Contrary to what many people have come to believe, judicial supremacy is not in the Constitution, and does not date from the founding era. It took hold of American politics only after the Civil War, when the Court overruled Congress’s judgment that the Constitution demanded civil-rights and voting laws. The Court has spent the 150 years since sapping our national representatives of the power to issue national rules. These judicial decisions have destroyed guardrails that national majorities deemed vital to a functional, multiracial democracy—including protecting the right to vote and curbing the influence of money in politics. Even worse, the Court’s assertion of the power to invalidate federal laws has stripped Americans of the expectation, once widely shared, that the most important interpretations of the Constitution are expressed not by judicial decree but by the participation of “We, the People,” in enacting national legislation.
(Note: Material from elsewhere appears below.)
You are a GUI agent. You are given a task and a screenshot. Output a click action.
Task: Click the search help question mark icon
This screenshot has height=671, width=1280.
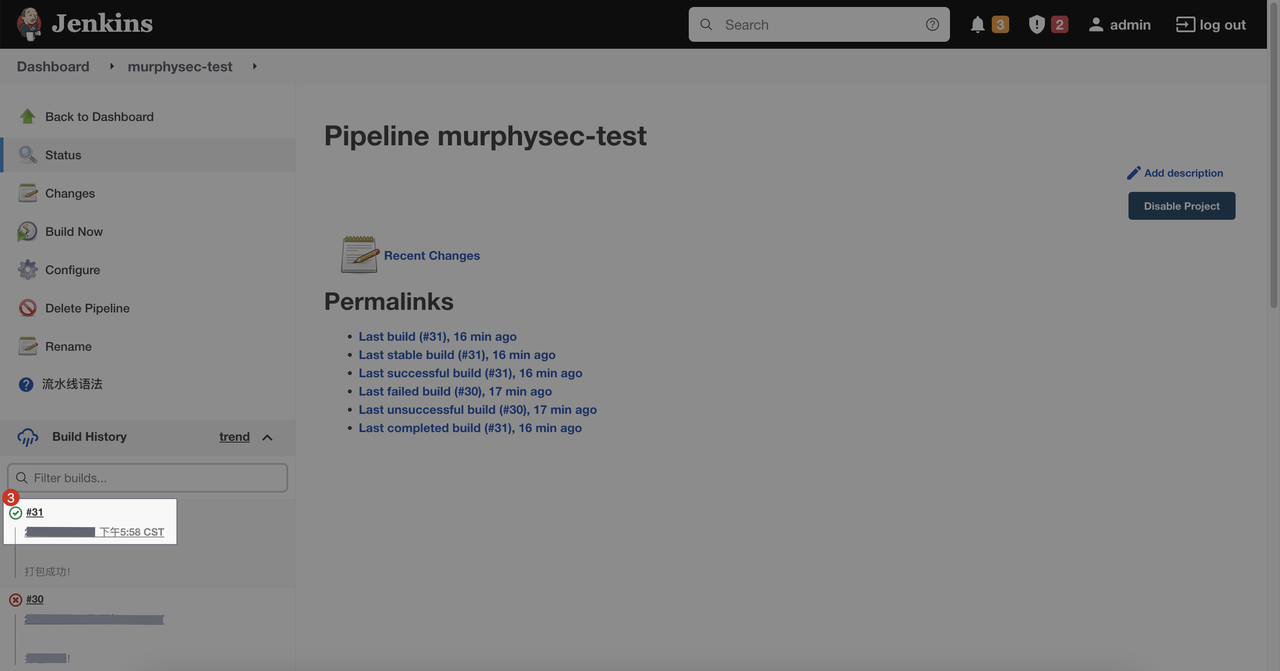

In the decades before the Civil War, when national parties violently contested the constitutionality of slavery west of the Mississippi, the center of gravity was Congress. As the historian James Oakes recounts, when a border-state senator proposed asking the Supreme Court to decide the issue in 1848, other senators ridiculed his idea as implausible. “The Constitution was interpreted as variously as the Bible,” Senator John P. Hale of New Hampshire responded. White southerners believed “the Constitution carries slavery with it,” while northerners construed the Constitution “to secure freedom.” As Hale and his contemporaries appreciated, resolving such a fundamental national disagreement could never turn on a court’s answer to which interpretation was more correct. Rather, the winning interpretation would depend on whether adherents could build sufficient political majorities to control the national government.
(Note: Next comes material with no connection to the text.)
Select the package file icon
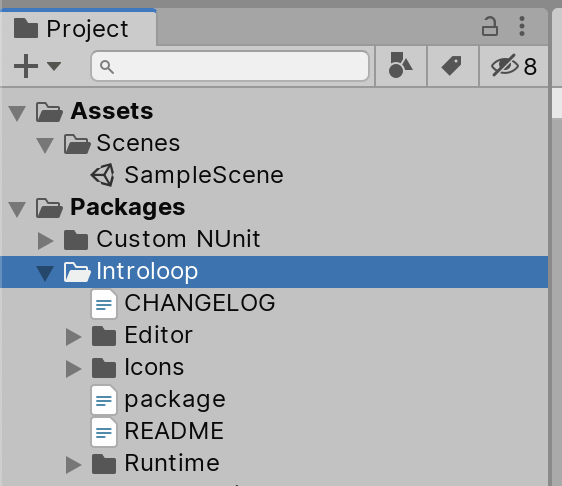The image size is (562, 486). (x=104, y=400)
The Supreme Court did attempt to decide the question in its infamous 1857 Dred Scott decision—interpreting the Constitution to hold that the federal government lacked the power to abolish slavery anywhere in the United States. But rather than accept this novel assertion of judicial supremacy over Congress, the Republican Party responded with defiance. Indeed, Abraham Lincoln successfully ran for president on a platform of repudiating the Court with national legislation. In his inaugural address, he remarked that “the candid citizen must confess that if the policy of the Government upon vital questions affecting the whole people is to be irrevocably fixed by decisions of the Supreme Court,” then “the people will have ceased to be their own rulers, having to that extent practically resigned their Government into the hands of that eminent tribunal.”